*PROBLEM STATEMENT:*
Rewrite everything from the line containing "Bookmark page with" down to the line containing "Select 'View calendar", replacing "Where should I click to" with "Where do I click to" and leaving everything else unchanged.

*Word and element location rows:*
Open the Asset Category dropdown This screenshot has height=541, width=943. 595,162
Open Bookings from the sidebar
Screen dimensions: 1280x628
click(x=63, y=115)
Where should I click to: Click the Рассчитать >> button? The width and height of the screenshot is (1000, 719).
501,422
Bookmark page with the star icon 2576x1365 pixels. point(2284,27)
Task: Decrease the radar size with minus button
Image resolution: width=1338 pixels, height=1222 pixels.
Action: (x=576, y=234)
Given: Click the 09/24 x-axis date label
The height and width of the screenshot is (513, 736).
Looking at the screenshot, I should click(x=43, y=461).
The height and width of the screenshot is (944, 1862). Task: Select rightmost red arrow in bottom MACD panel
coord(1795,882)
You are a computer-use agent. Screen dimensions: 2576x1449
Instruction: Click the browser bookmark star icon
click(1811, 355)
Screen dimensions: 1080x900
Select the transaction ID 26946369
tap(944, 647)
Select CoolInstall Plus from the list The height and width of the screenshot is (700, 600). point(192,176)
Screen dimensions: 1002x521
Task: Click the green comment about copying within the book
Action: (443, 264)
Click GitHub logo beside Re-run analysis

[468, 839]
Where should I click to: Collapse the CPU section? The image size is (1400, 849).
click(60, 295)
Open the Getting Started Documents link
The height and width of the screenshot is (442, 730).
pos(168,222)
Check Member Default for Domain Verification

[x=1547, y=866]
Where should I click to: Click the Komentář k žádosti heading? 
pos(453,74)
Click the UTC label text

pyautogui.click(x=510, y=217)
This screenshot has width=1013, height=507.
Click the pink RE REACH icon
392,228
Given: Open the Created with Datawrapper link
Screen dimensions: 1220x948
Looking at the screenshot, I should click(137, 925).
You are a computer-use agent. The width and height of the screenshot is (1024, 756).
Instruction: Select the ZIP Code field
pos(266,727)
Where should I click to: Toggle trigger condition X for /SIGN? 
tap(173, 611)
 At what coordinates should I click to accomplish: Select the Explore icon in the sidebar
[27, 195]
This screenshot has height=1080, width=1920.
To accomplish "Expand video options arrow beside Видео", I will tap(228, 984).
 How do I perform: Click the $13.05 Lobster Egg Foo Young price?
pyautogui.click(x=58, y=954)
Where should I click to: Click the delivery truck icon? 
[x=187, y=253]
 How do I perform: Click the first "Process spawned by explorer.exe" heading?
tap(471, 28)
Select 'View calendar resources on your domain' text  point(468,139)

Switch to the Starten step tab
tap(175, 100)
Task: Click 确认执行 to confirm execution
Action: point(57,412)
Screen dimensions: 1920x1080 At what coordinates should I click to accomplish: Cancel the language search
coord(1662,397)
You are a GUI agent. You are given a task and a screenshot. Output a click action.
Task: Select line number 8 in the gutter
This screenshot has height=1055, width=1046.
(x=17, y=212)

*OUTPUT OF THE TASK:*
Bookmark page with the star icon 2576x1365 pixels. point(2284,27)
Task: Decrease the radar size with minus button
Image resolution: width=1338 pixels, height=1222 pixels.
Action: (x=576, y=234)
Given: Click the 09/24 x-axis date label
The height and width of the screenshot is (513, 736).
Looking at the screenshot, I should click(x=43, y=461).
The height and width of the screenshot is (944, 1862). Task: Select rightmost red arrow in bottom MACD panel
coord(1795,882)
You are a computer-use agent. Screen dimensions: 2576x1449
Instruction: Click the browser bookmark star icon
click(1811, 355)
Screen dimensions: 1080x900
Select the transaction ID 26946369
tap(944, 647)
Select CoolInstall Plus from the list The height and width of the screenshot is (700, 600). point(192,176)
Screen dimensions: 1002x521
Task: Click the green comment about copying within the book
Action: (443, 264)
Click GitHub logo beside Re-run analysis

[468, 839]
Where do I click to: Collapse the CPU section? The image size is (1400, 849).
click(60, 295)
Open the Getting Started Documents link
The height and width of the screenshot is (442, 730).
pos(168,222)
Check Member Default for Domain Verification

[x=1547, y=866]
Where do I click to: Click the Komentář k žádosti heading? 
pos(453,74)
Click the UTC label text

pyautogui.click(x=510, y=217)
This screenshot has width=1013, height=507.
Click the pink RE REACH icon
392,228
Given: Open the Created with Datawrapper link
Screen dimensions: 1220x948
Looking at the screenshot, I should click(137, 925).
You are a computer-use agent. The width and height of the screenshot is (1024, 756).
Instruction: Select the ZIP Code field
pos(266,727)
Where do I click to: Toggle trigger condition X for /SIGN? 
tap(173, 611)
 At what coordinates should I click to accomplish: Select the Explore icon in the sidebar
[27, 195]
This screenshot has height=1080, width=1920.
To accomplish "Expand video options arrow beside Видео", I will tap(228, 984).
 How do I perform: Click the $13.05 Lobster Egg Foo Young price?
pyautogui.click(x=58, y=954)
Where do I click to: Click the delivery truck icon? 
[x=187, y=253]
 How do I perform: Click the first "Process spawned by explorer.exe" heading?
tap(471, 28)
Select 'View calendar resources on your domain' text  point(468,139)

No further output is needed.